** Start of Working data **

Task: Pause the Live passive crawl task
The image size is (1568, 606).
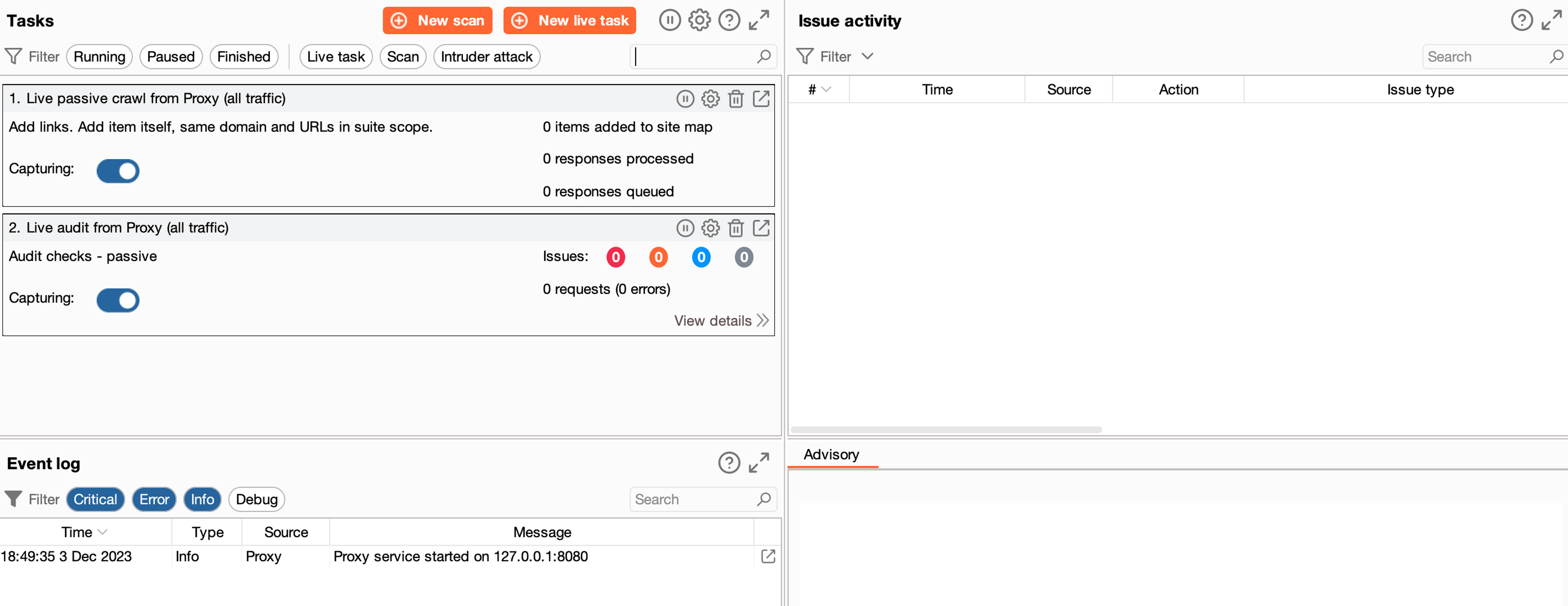Action: click(685, 99)
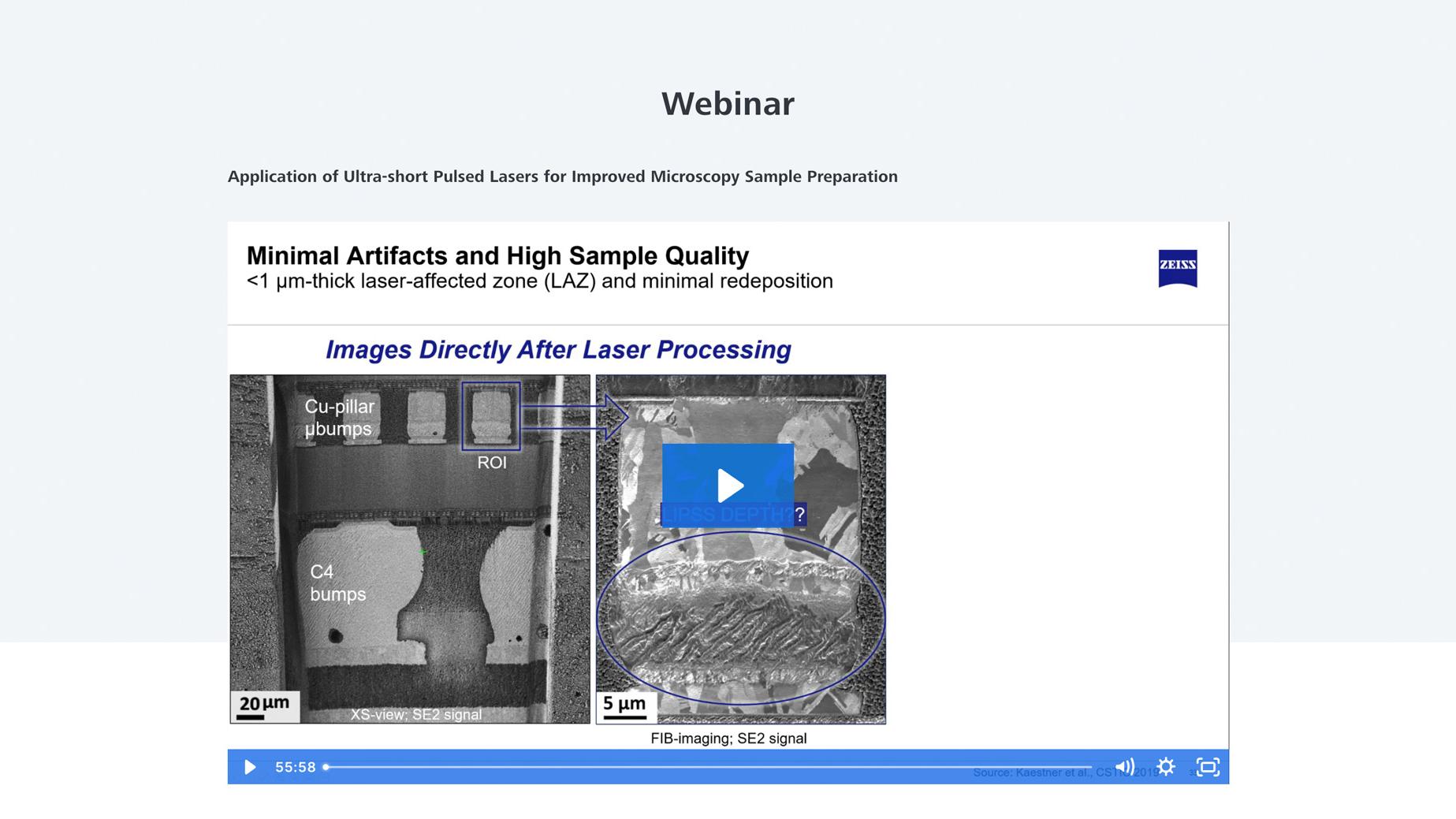Click the Webinar page heading

728,102
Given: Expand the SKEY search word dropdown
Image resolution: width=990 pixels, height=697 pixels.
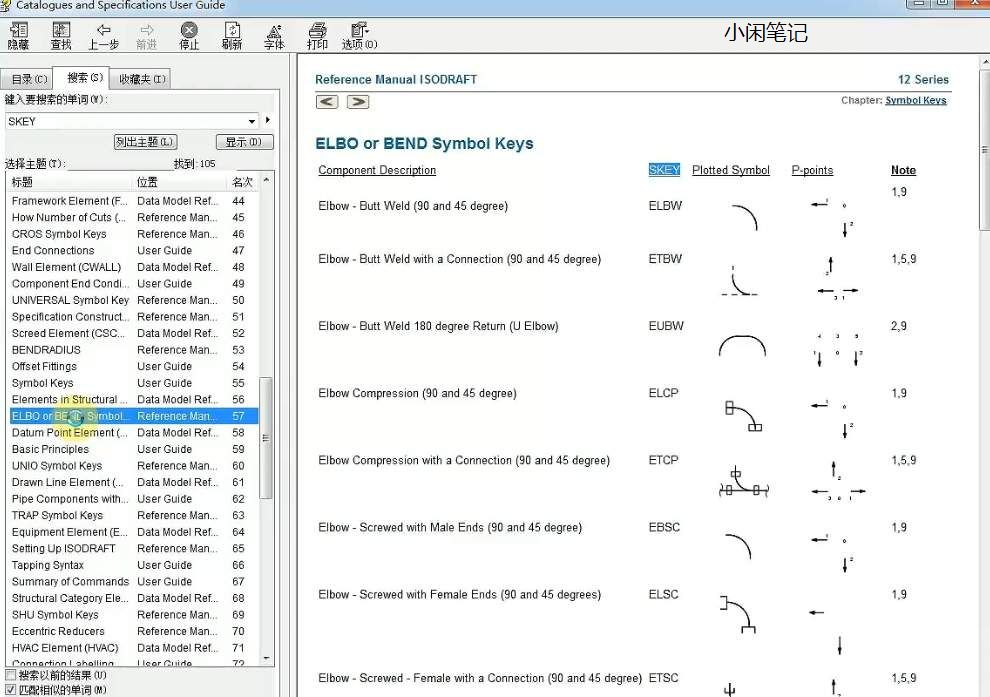Looking at the screenshot, I should (x=251, y=121).
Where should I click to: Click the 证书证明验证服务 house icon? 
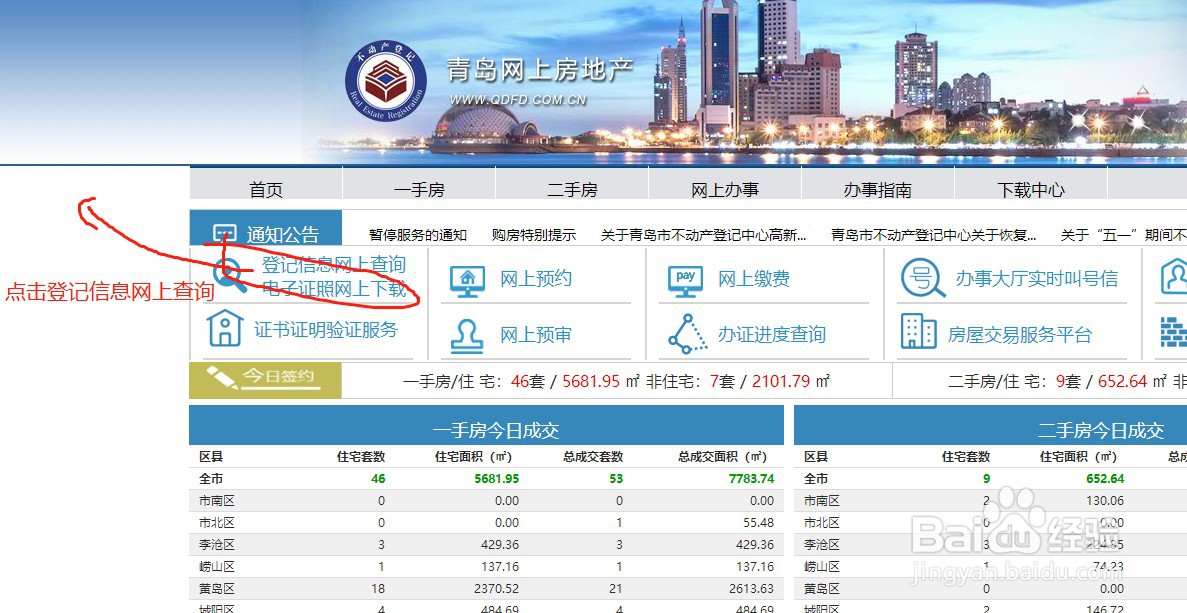(x=225, y=329)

** End of Working data **

• Directions:
Please update the listing from the line with "Given: Expand the SKEY search word dropdown" up to and including its final line, replacing "dropdown" with "menu" and leaving everything else unchanged. Return only those lines, without the pictures.

• Finished answer:
Given: Expand the SKEY search word menu
Image resolution: width=990 pixels, height=697 pixels.
Looking at the screenshot, I should (x=251, y=121).
Where should I click to: Click the 证书证明验证服务 house icon? 
(x=225, y=329)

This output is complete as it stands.